Depuis le 17 juillet 1998, il n'y a pas de refuge pour ceux qui commettent des violations flagrantes des droits de l'homme à travers le monde: ils peuvent tenter d'échapper à la justice internationale mais ils ne peuvent s'y soustraire. Ce jour-là, il y a 22 ans, 120 États ont adopté le statut de Rome, le traité fondateur de la Cour pénale internationale (CPI), qui vise à protéger les populations du génocide, des crimes contre l'humanité, des crimes de guerre et du crime d'agression. Lors de la Journée de la justice pénale internationale, nous marquons l'anniversaire d'une étape importante pour l'humanité, qui a fait de notre planète un endroit plus juste où l'impunité n'est plus tolérée. L'Union européenne réaffirme son soutien de longue date au système de justice pénale internationale et, en particulier, son engagement sans faille en faveur de la CPI, dans le cadre de son engagement plus général en faveur d'un ordre international fondé sur des règles.

"À l'heure où le monde lutte contre la pandémie de coronavirus et où notre priorité collective devrait être le soutien et la protection des couches les plus vulnérables de la société, des crimes contre l'humanité et des crimes de guerre continuent d'être perpétrés", peut-on lire dans la déclaration faite par le haut représentant, Josep Borrell, au nom de l'Union européenne pour marquer cette date. "La CPI est confrontée à des défis extérieurs persistants. Nous sommes fermement opposés à toutes les tentatives visant à affaiblir le système international de justice pénale en entravant le travail de ses principales institutions."

La justice pénale internationale est un outil essentiel pour bâtir un avenir exempt de violence, car elle contribue à la paix, à la stabilité et au développement équitable à long terme dans les sociétés sortant d'un conflit. Depuis l'entrée en vigueur du statut de Rome en 2002, 28 affaires ont été portées à ce jour devant la Cour pénale internationale, certaines impliquant plus d'un suspect. Jusqu'à présent, 45 individus ont été inculpés par la CPI, et les juges ont prononcé 8 condamnations et 4 acquittements.

La CPI enquête actuellement sur 13 situations dans les pays suivants: la République démocratique du Congo, l'Ouganda, le Soudan (Darfour), la République centrafricaine, le Kenya, la Libye, la Côte d'Ivoire, le Mali, la Géorgie, le Burundi, le Bangladesh / le Myanmar, l'Afghanistan. En outre, le bureau du procureur de la CPI procède actuellement à des examens préliminaires concernant différentes situations en Colombie, en Guinée, en Iraq, au Nigeria, en Palestine, aux Philippines, en Ukraine et au Venezuela.

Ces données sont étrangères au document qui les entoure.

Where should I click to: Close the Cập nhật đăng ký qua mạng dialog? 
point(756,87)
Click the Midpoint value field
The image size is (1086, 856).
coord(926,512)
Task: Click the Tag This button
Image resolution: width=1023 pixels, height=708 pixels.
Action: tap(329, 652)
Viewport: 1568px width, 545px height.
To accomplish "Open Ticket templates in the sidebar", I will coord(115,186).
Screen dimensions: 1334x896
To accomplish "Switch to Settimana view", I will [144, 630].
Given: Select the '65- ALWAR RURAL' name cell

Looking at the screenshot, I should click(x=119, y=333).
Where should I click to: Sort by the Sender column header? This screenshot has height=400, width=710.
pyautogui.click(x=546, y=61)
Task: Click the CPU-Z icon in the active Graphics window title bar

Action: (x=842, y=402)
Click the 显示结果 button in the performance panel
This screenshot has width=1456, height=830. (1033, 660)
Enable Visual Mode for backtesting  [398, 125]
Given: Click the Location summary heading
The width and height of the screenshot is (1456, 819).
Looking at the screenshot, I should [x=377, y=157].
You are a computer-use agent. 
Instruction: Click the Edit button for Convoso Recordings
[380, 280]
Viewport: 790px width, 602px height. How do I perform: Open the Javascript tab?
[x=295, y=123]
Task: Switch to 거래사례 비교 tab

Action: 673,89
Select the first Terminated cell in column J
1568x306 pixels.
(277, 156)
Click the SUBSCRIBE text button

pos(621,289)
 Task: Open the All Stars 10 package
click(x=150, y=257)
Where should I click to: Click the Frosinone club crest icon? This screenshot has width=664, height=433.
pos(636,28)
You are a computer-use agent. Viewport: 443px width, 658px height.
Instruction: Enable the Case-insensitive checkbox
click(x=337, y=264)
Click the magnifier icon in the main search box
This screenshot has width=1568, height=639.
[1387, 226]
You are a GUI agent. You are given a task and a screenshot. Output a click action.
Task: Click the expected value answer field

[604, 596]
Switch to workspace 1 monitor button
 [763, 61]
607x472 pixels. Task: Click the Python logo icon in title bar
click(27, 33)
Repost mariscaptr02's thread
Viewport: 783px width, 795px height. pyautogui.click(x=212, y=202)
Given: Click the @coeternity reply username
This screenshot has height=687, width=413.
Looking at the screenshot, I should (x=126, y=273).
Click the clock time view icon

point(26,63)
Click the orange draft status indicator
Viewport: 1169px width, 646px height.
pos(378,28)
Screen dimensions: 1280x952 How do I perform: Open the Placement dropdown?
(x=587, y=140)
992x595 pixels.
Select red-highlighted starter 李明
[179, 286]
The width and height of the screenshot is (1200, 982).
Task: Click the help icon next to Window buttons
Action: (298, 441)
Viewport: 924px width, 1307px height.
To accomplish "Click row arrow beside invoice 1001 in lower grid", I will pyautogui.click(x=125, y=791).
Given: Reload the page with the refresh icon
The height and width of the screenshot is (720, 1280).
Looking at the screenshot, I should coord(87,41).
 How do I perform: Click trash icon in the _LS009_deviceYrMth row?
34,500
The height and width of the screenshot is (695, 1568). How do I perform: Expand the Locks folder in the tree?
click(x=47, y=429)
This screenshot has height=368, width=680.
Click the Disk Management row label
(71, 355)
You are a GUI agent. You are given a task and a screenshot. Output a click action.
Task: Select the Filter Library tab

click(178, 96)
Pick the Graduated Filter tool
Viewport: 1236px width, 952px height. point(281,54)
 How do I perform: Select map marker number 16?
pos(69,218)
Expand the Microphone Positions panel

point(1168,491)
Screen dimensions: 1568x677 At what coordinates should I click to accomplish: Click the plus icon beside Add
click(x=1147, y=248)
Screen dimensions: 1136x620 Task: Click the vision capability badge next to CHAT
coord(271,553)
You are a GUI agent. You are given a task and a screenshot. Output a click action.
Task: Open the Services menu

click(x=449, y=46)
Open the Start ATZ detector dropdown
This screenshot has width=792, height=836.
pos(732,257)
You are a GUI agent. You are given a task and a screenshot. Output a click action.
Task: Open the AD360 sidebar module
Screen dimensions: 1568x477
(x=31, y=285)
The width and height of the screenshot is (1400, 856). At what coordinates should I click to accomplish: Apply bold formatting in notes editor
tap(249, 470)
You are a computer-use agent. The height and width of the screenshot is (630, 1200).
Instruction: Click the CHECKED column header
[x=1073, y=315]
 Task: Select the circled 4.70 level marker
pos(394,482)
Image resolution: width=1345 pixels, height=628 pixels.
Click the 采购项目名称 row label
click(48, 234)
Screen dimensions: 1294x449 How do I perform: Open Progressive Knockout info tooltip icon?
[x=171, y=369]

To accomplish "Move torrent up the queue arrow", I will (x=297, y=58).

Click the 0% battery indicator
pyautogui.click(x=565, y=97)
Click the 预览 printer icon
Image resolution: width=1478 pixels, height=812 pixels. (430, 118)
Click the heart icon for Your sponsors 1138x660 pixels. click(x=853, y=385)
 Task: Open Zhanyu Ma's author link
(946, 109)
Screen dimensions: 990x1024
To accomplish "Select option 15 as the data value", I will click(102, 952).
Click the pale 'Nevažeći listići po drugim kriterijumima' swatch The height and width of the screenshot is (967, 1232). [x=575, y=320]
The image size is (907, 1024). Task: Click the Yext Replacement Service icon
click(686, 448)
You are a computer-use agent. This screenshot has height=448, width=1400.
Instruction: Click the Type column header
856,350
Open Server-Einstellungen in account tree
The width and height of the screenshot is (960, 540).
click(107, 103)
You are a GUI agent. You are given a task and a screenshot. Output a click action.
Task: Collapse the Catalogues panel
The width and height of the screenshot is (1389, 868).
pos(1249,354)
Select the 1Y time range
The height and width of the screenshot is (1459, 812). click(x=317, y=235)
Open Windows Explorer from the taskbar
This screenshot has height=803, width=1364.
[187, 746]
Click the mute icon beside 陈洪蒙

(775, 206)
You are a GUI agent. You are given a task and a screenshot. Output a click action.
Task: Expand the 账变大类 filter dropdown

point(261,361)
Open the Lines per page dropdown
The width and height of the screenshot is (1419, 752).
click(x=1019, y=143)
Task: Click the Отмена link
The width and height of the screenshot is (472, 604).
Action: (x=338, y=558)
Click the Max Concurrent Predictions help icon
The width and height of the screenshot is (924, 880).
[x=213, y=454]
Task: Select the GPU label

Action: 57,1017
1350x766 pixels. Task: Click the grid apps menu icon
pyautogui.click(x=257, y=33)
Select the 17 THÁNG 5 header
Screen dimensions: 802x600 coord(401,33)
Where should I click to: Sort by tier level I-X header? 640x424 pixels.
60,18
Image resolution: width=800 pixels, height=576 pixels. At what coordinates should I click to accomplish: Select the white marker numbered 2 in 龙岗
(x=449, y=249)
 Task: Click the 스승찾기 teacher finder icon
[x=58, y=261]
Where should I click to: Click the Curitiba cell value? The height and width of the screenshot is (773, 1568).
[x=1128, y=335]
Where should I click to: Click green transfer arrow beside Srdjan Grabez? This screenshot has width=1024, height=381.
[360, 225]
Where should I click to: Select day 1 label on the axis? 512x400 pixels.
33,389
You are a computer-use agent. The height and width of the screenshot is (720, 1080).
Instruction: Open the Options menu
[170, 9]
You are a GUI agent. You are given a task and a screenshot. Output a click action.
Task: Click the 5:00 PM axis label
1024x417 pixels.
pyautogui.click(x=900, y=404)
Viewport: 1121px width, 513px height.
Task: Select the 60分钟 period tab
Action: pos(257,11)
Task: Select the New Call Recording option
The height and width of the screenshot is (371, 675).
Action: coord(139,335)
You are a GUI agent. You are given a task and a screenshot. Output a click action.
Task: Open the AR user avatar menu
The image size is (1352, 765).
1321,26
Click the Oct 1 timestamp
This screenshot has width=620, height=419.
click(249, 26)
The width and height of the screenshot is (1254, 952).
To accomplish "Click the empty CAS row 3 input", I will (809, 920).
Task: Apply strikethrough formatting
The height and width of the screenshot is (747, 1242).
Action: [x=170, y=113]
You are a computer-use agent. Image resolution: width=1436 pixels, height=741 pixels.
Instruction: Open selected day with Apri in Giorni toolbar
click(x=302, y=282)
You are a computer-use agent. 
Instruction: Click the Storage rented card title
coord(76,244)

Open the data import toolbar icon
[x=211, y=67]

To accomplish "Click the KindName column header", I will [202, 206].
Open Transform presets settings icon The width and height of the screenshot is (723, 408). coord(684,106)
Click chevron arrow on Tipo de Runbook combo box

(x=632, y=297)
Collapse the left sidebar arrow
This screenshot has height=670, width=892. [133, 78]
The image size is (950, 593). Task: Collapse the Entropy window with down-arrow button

Malgré le travail important qu'elle effectue, la CPI a besoin de la collaboration des gouvernements nationaux dans cette lutte mondiale visant à mettre un terme à l'impunité, pour faire en sorte que les responsables aient à répondre de leurs actes et pour contribuer à empêcher que de tels crimes se reproduisent. Depuis 2020, la CPI compte 123 États membres, mais 42 États restent des "États non parties et non signataires".

Chaque année, l'UE apporte sa contribution - qui se monte à plus de 38 millions d'euros depuis 2014 ‑ à la promotion de la justice pénale internationale, en soutenant la CPI et les initiatives et mécanismes de justice transitionnelle dans de nombreux pays, comme les mécanismes internationaux en Syrie et au Myanmar/en Birmanie.

À travers le monde, l'UE contribue à des réformes plus vastes du secteur de la justice dans le cadre de programmes visant à compléter et renforcer les systèmes judiciaires nationaux, et elle continuera de s'associer aux efforts visant à soutenir les militant(e)s des droits de l'homme, les avocat(e)s, les procureur(e)s et tous ceux et celles qui contribuent au système de justice internationale et qui œuvrent sans relâche pour faire triompher la justice et protéger les droits fondamentaux.